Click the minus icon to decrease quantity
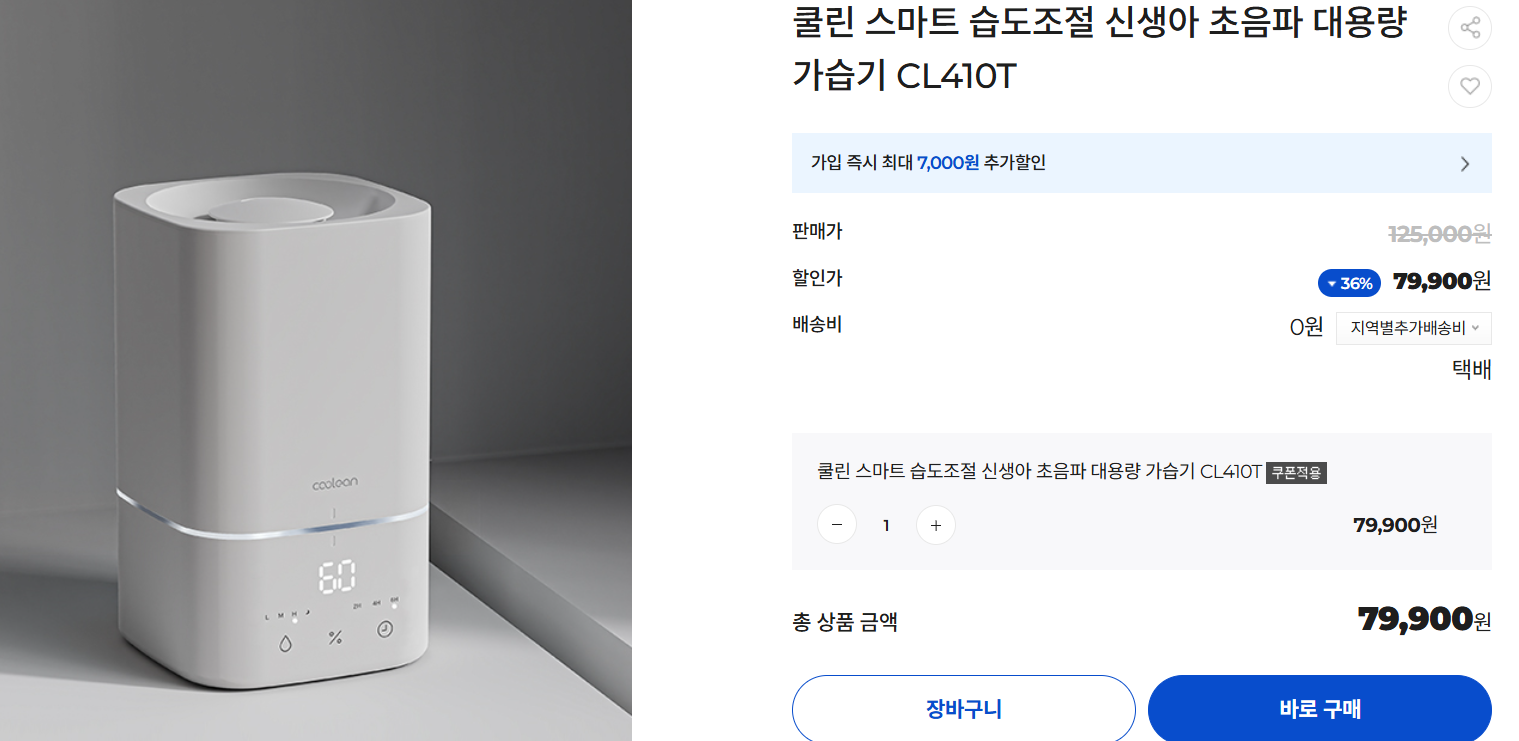 click(x=837, y=524)
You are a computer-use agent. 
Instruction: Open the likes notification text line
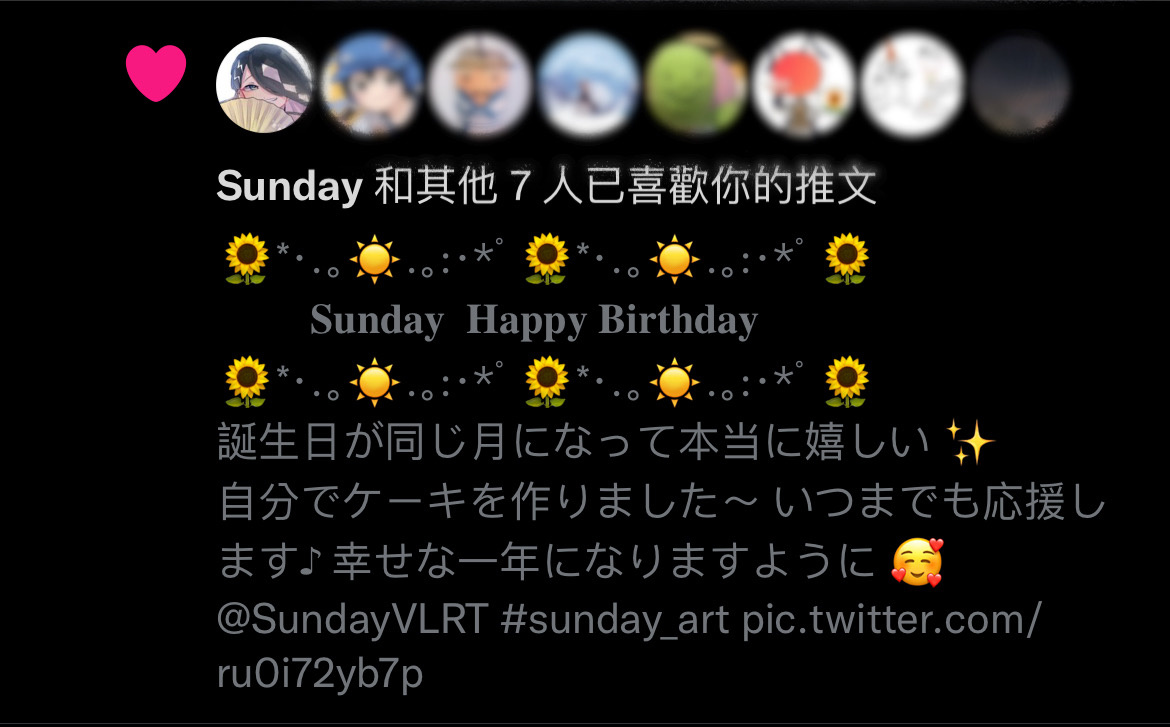[546, 186]
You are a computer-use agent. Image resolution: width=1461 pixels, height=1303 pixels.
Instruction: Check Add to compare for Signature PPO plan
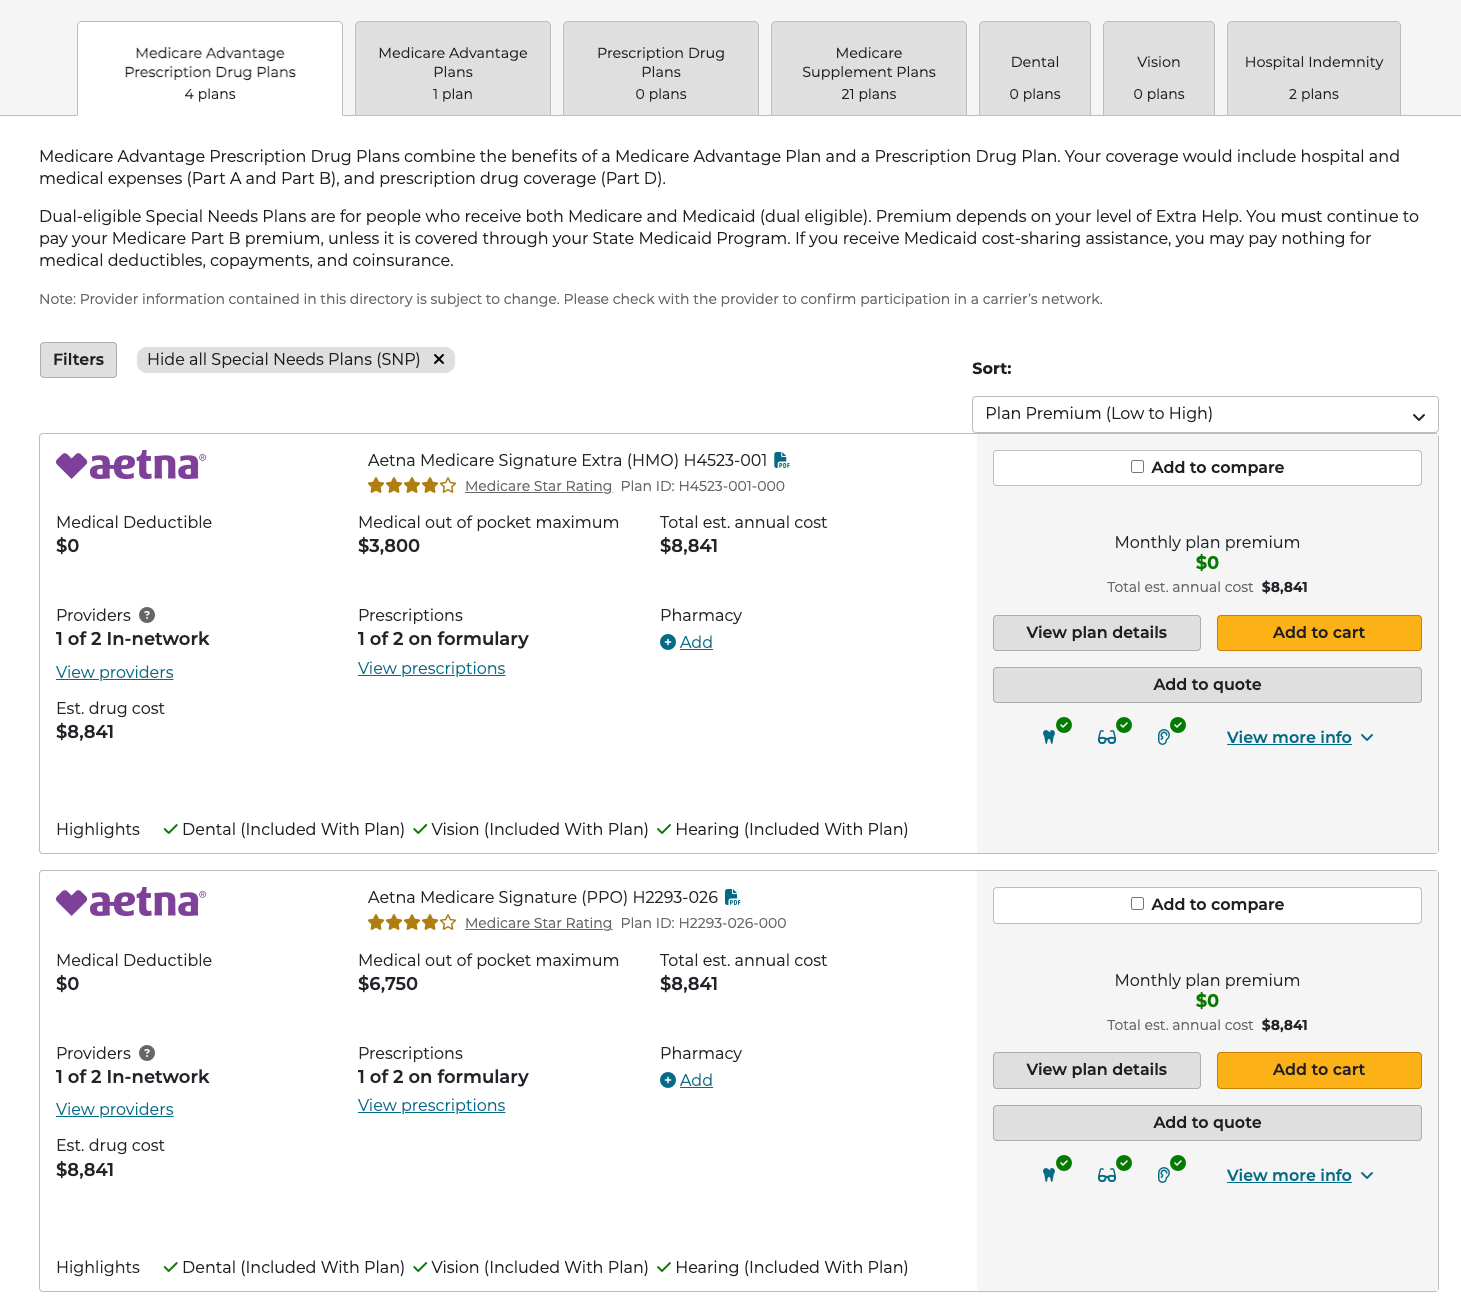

______________________________

**About this task**
Everything in the listing above except the pictures should be duplicated exactly.

**Solved problem**
Click the minus icon to decrease quantity
 click(x=837, y=524)
You are a computer-use agent. 
Instruction: Open the likes notification text line
[546, 186]
You are a computer-use agent. Image resolution: width=1461 pixels, height=1303 pixels.
Instruction: Check Add to compare for Signature PPO plan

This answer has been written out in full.